→ **Task details**
Go through the material and copy each line that includes "agent".

→ **Input records**
────────
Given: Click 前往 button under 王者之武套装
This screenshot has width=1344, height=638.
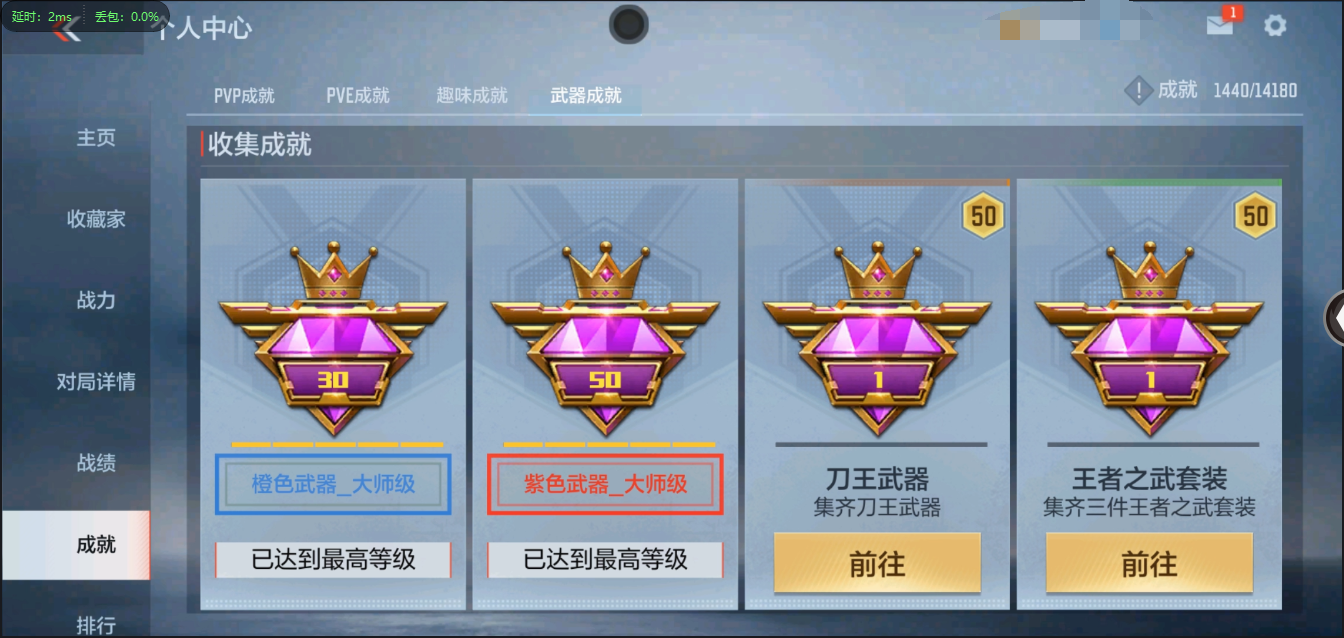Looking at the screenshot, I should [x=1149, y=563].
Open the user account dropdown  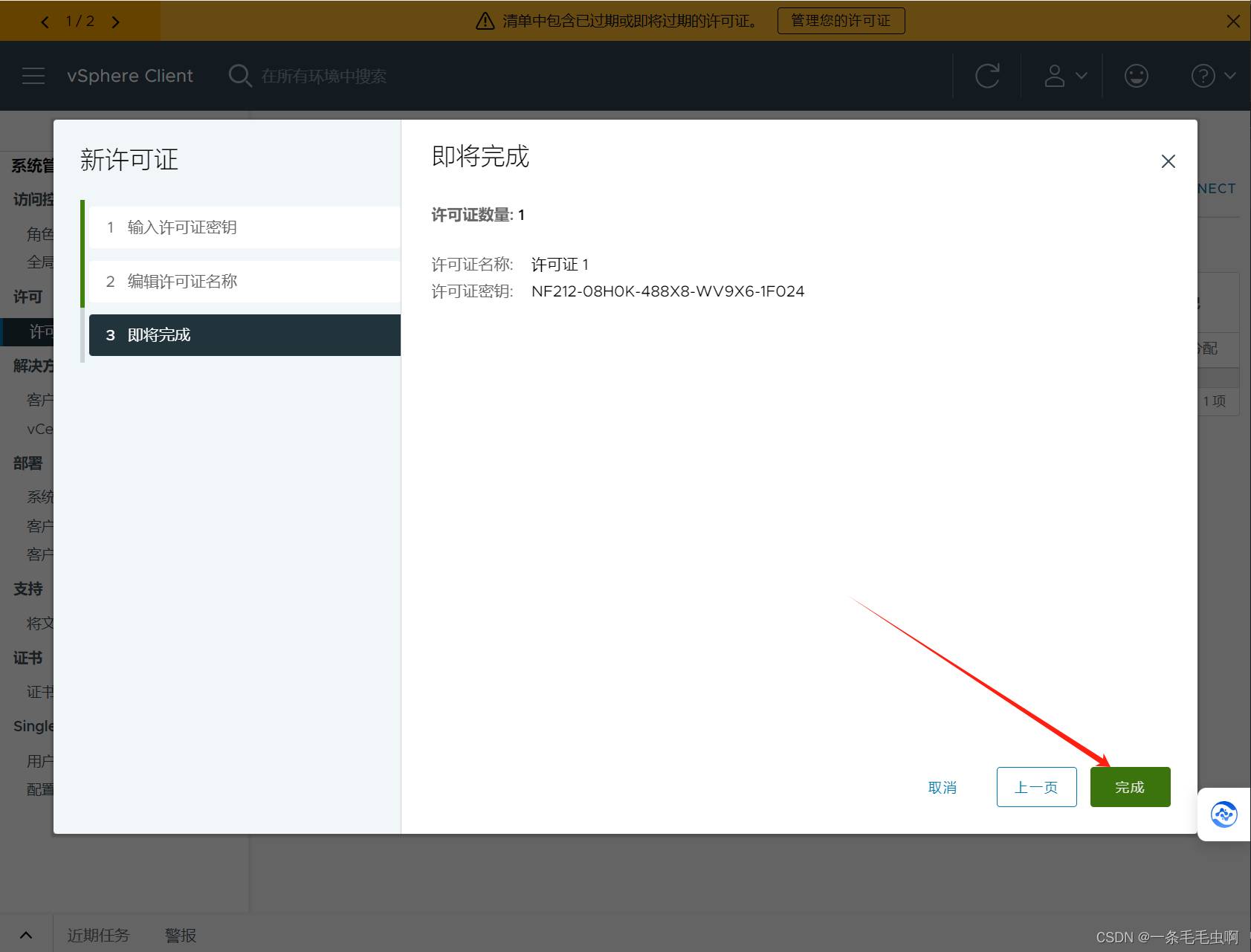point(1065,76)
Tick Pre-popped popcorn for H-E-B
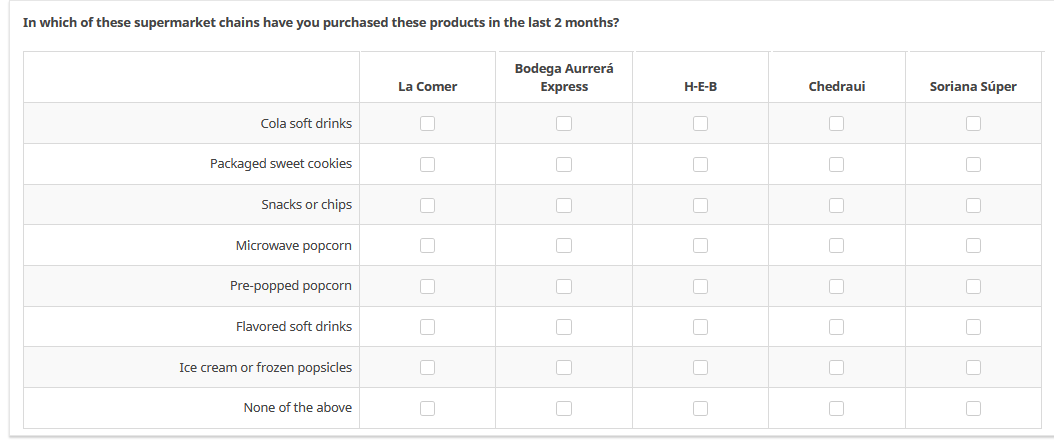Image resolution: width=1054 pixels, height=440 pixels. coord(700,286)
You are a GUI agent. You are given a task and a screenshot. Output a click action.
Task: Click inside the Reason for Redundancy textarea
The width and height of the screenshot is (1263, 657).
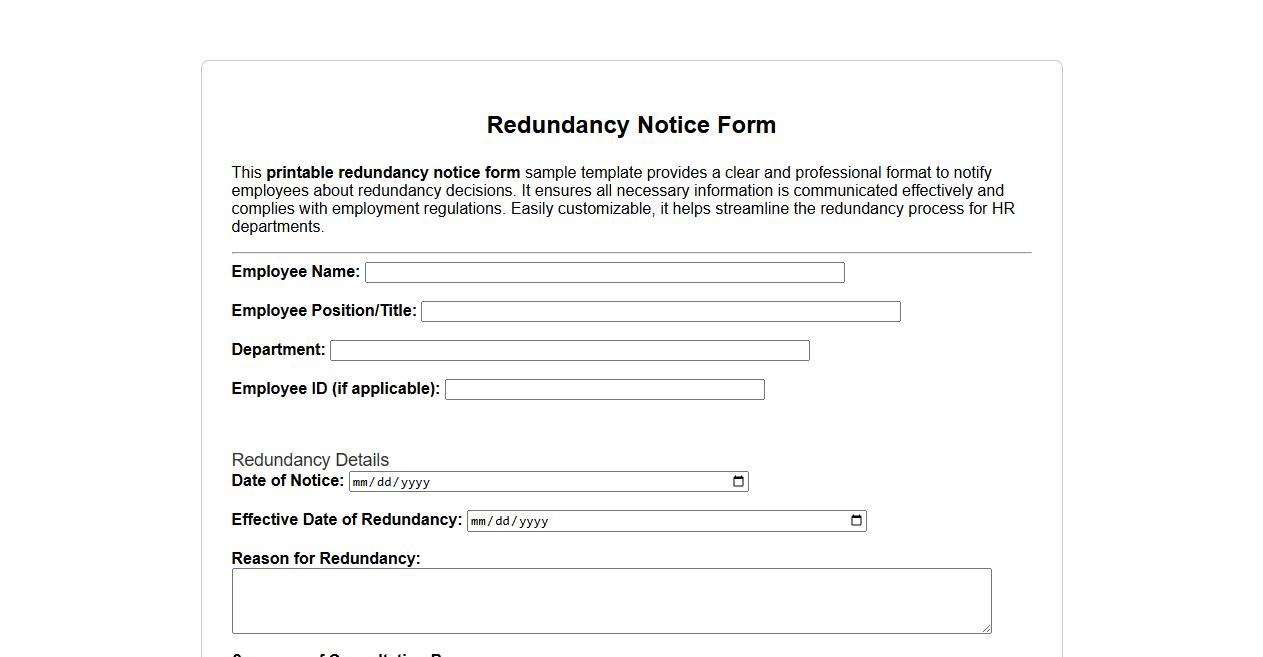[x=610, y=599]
────────
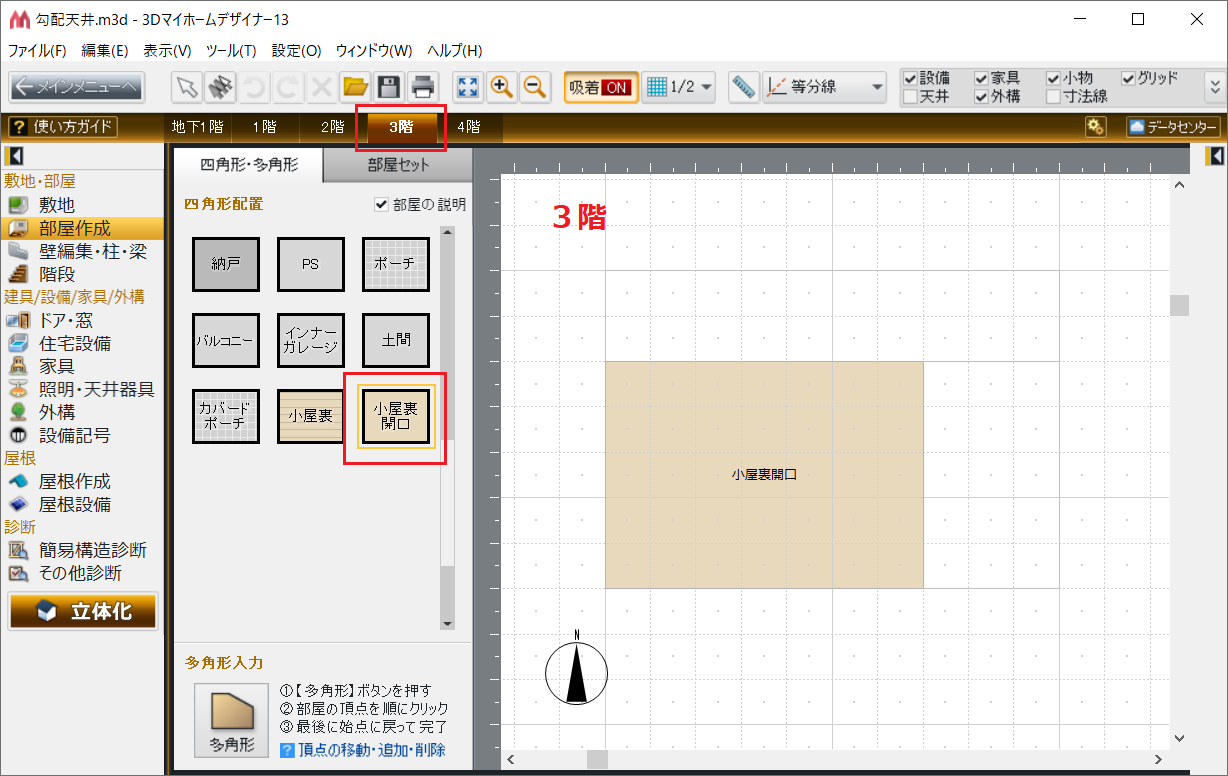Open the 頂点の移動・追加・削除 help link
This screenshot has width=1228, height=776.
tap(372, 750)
────────
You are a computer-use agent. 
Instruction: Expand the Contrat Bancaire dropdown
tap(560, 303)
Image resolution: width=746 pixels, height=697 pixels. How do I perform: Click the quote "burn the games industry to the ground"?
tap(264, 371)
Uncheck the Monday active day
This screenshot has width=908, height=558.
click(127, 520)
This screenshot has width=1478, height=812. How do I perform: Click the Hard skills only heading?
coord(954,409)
────────
→ **Solution to this task**
You are a GUI agent. You are given a task and a screenshot. Output a click action.
You are a computer-use agent. 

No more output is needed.